İçim daralır ara sıra. Diken üstü oturmaktan, kendimi salamamaktan, uniseks kurallardan... Üstüne bir de kadın olmaktan. Bilsem ki kendim görmeyecek beni, salarım isteklerimi. Bilsem ki ciddiye alacak herkes beni, söylerim bir bir aklımdakileri. Kafam bi dünya tembih dolu, kemikleşmiş yargı dolu. Öyle ben ki hepsi, silkelesem her birini ortada "ben" kalmayacak.
Ne yapsam da delirsem, huyuna gittiğim kabullerden, ayıba kaçacak her şeyi ayıklayan beyin süzgecimden, herkesçe sevilmezsem, düşeceğim "kötüyüm ben" histerisinden.
Rakının dibi, aşkın beteri, acının kifayetsizi, hakkın adaletsizliği, zalimin, mazlumları ölümle yeksan edişi. Gene de mengene vazifesinde "seviyeli" olma zorunluluk hali.
Çatal bıçaklı medeniyet serisinden zahmetli akşam yemekleri,
Kederinden ölsen terk edemeyeceğin vakur olma ehemmiyeti,
"Elimi nereye koysam da mekâna yakışsam uleen" özgüven problemi,
Pamuk ipi üzerinde, ha düştü ha düşecek sevgi cambazlığı gösterileri,
Samimiyetsizlik gocunmalarından dile pelesenk olmuş "ama samimiyim bak" önlemleri,
Fiilin yetkinliğinden bihaber, teorik bıyık altı malumatfuruş nasihatleri,
İç sızlatan, gel gör ki pembe yalan olmasıyla aklanan iltifat seçkileri,
Seyri bile utandıran, kıvrılmış gerdanların rica minnet halleri...
Alıp başımı gitsem. Aklımı bir süreliğine, iyi insanlara emanet etsem.
Desem: "Hayrını görün, biraz da deliliği denesem." Açıklama yapsam üstüne: "Travma etkisiyle birikmiş birçok sosyal fantezim var, içimde kalmasın, bir an önce uygulamalarına geçsem".
Gülseler bana akıllı akıllı. "Yolun açık olsun" deseler, en romantik sulusepken dileklerini arkamdan dökseler.
Yollara düşsem acele acele.
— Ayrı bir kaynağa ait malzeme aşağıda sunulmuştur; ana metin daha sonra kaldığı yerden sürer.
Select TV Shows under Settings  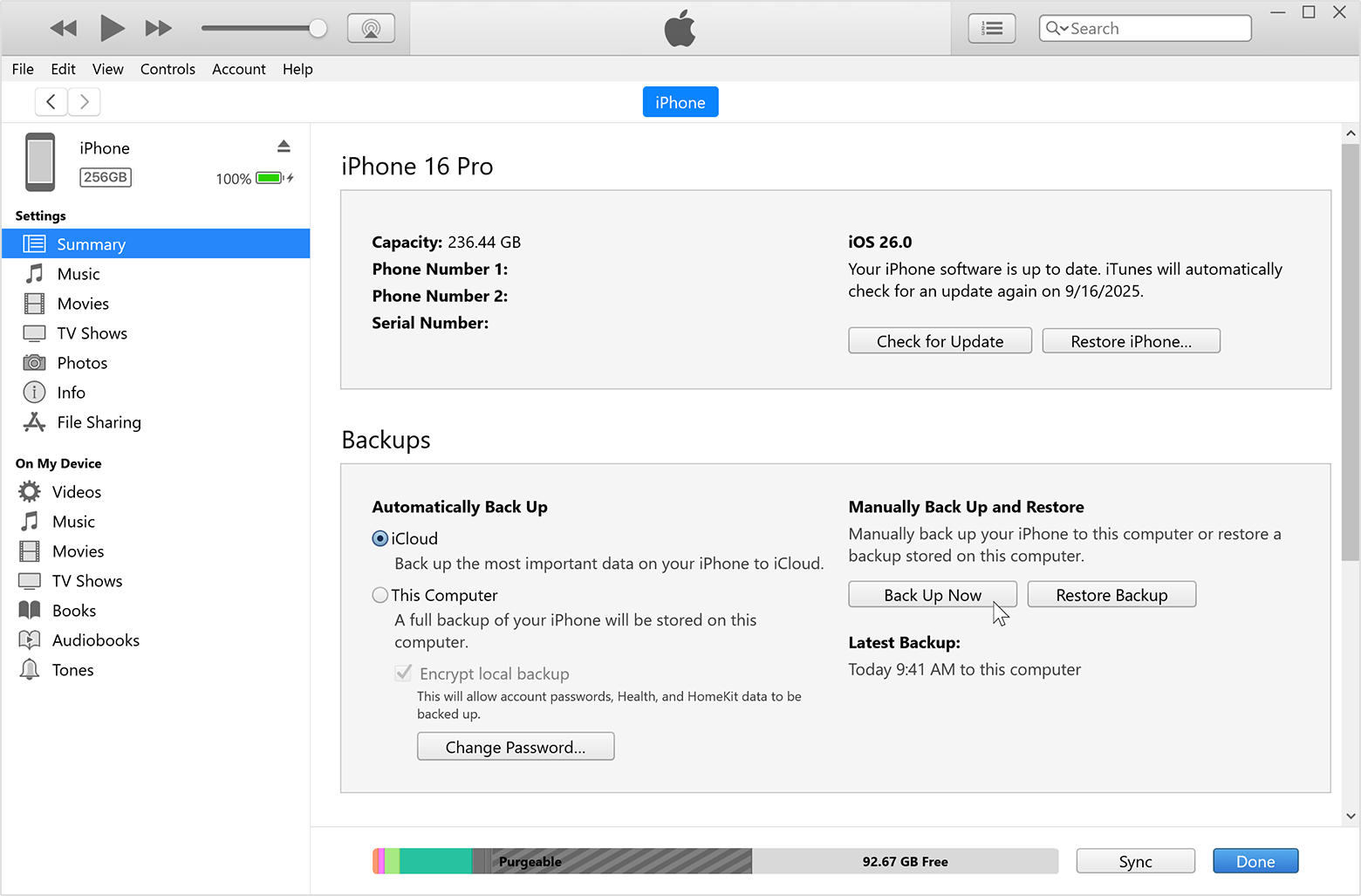(92, 332)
Toplansak komitelerde; çocuklar, kadınlar, yaşlılar, sakatlar, lezbiyenler, geyler, biseksüeller, trans bireyler, köleler, yerliler, itelenenler, görmezden gelinenler... Kursak BSBSB (Bundan Sonra Böyle, Sen Bilirsin) örgütünü.
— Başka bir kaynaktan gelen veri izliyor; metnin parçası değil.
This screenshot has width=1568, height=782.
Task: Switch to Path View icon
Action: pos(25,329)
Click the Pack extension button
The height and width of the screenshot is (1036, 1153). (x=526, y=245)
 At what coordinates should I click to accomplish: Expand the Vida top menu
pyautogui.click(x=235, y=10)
Lüks bir restorana gitsem sonra. Kodaman sofralardan tadımlık lokmalar yuvarlasam. Ziyan edecekleri salata sularına ekmeğimi bansam. Çıkarken de "Yiyin ulan Allahsızlar" bıçkın edebiyatını üzerlerine salsam.
Düşsem bir sınav ortasına, dayasam kalemi muallimin başına. Bağırsam "Yeter hocaaa! Talebeler, bırakın lan siz de kalemleri!"
Aynı kalemle -bu sefer hırkamın içinde- bir banka soygununa karışsam. Güvenlik görevlisi karşılasa bizi. Tebessümle dese ki "Vayyy hırsızlar hoşgeldiniz, "Banka kurmanın yanında banka soymak ne ki!* Hayhay buyurun içeri."
Bir bir boşaltsam gökdelenleri. Havaya uçursam meymenetsiz görüntülerini. Molozlarını Berlin Duvarı gibi açık artırmaya çıkarsam. Elde edilen geliri de zamanında bu gökdelenlerin manzarasını bozan gecekondu sakinlerine bağışlasam. İlk defa zenginin malı yormasa çenelerimizi, mutlu etse bizi.
Oldu olacak haftanın iki günü de yağma festivalleri. Doysa millet çaputtan, beyaz eşyadan bilumum metadan. Özgürleşsek hani. Sokaklara oradan da kırlara atsak kendimizi.
Sayın ilgili görevde üst yetkili "erkek", yarım saatliğine ödünç verir misin bedenini?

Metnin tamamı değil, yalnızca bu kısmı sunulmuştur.